Simen Axel Stamsø-Møller (born 6 September 1988) is a Norwegian former football forward, as well as a football commentator on national television.

Career

Early career
He started his youth career in Lille Tøyen, before he transferred to the local talent club Skeid, at the age of 10. In Skeid he was overshadowed by his older brother, Julian, and when he started at Bjerke Upper Secondary School, he chose to study media and communications, instead of elite sports like his brother. He therefore left Skeid, and signed for Kjelsås.

Kjelsås
Møller had his breakthrough in Kjelsås in 2009, scoring 20 of the total 38 goals Kjelsås had that season, preventing relegation from the 2009 Norwegian Second Division. The 2010-season started out with injury problems, but he still ended up scoring 16 goals in the league that season. He was then discovered by the Norwegian scout Stig Marius Torbjørnsen, and went to Tromsø on trial.

Tromsø
On 18 October 2010, he signed a three-year contract with the North Norwegian club. Tromsø manager Per Mathias Høgmo described him as a "goalgetter", and that he would be a great addition to his 2011-squad.

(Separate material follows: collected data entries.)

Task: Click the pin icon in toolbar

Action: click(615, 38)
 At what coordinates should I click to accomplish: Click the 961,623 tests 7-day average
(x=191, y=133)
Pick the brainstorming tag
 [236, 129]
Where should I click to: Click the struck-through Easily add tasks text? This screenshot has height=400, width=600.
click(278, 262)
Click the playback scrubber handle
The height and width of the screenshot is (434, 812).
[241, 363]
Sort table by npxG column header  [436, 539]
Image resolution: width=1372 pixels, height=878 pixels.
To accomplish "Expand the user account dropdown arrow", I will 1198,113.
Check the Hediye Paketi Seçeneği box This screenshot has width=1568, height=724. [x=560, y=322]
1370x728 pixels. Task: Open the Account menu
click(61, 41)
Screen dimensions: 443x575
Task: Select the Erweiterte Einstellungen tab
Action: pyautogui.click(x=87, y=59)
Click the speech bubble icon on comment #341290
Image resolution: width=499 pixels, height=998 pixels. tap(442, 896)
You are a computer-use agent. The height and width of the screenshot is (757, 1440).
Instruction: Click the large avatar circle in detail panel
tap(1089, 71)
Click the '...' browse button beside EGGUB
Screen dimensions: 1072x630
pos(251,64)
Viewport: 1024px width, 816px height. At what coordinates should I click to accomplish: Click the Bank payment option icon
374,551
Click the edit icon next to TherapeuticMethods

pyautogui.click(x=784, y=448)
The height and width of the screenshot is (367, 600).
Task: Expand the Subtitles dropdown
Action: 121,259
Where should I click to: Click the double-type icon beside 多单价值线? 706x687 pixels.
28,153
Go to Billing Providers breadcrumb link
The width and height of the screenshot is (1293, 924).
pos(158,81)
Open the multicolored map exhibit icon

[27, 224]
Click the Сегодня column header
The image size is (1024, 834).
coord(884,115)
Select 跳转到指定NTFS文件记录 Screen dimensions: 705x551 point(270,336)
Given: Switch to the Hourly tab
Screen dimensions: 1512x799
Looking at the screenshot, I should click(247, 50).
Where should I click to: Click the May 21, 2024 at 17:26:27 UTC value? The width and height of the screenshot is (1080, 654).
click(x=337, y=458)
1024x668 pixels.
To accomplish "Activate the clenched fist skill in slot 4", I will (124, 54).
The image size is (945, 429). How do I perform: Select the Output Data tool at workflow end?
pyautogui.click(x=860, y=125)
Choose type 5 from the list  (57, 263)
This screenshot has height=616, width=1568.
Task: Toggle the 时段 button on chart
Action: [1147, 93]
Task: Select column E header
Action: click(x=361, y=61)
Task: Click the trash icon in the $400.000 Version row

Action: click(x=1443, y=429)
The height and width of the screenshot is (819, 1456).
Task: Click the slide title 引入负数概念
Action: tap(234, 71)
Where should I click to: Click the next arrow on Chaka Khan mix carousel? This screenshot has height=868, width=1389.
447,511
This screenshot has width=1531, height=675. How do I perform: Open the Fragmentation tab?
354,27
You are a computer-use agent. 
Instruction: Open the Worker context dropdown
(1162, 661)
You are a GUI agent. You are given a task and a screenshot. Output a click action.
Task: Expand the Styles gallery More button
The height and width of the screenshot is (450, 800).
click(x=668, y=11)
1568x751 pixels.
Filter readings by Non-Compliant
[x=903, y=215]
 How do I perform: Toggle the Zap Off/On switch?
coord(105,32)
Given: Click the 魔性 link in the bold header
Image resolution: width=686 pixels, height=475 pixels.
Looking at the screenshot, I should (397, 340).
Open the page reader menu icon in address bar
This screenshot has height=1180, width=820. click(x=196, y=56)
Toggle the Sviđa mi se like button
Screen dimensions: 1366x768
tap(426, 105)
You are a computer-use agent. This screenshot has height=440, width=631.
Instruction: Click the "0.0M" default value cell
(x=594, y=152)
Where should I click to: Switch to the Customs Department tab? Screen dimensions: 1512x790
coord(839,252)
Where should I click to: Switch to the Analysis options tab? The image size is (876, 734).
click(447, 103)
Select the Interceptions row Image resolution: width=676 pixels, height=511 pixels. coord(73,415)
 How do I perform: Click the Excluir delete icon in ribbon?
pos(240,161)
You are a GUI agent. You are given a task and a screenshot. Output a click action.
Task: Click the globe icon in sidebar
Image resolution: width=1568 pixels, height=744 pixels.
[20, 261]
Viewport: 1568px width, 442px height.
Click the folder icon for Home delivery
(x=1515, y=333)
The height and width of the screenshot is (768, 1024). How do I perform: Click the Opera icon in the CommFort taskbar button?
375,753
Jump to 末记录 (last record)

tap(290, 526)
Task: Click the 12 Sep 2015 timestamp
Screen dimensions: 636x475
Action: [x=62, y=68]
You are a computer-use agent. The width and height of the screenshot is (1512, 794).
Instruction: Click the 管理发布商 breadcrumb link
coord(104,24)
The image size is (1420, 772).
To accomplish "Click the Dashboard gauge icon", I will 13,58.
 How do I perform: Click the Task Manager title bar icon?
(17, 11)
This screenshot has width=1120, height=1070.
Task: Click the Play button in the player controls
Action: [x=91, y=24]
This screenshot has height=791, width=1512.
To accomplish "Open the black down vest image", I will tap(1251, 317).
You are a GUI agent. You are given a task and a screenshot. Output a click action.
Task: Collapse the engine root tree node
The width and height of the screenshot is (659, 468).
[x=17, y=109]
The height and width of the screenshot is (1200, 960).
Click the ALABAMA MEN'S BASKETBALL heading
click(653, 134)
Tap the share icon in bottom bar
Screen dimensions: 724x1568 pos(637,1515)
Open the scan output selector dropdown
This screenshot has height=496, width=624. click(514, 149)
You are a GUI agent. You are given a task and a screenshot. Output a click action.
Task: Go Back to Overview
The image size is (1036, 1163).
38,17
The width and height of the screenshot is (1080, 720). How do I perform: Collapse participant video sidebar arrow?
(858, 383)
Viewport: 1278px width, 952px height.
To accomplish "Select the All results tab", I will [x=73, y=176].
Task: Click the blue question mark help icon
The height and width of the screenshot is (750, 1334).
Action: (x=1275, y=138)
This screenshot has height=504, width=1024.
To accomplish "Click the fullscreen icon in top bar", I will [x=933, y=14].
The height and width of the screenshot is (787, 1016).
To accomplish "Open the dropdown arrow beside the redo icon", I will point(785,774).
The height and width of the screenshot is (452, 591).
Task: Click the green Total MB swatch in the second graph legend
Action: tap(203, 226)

On 4 January 2011, he travelled up north to continue his football career. He made his debut against Tromsdalen in a friendly match in January 2011, coming on in the second half and scored two goals. He came on as a substitute against FC Daugava in the Europa League on 30 June for his first official match. Four days later, in an away match against Fredrikstad FK he was again brought on as a substitute for his first league match.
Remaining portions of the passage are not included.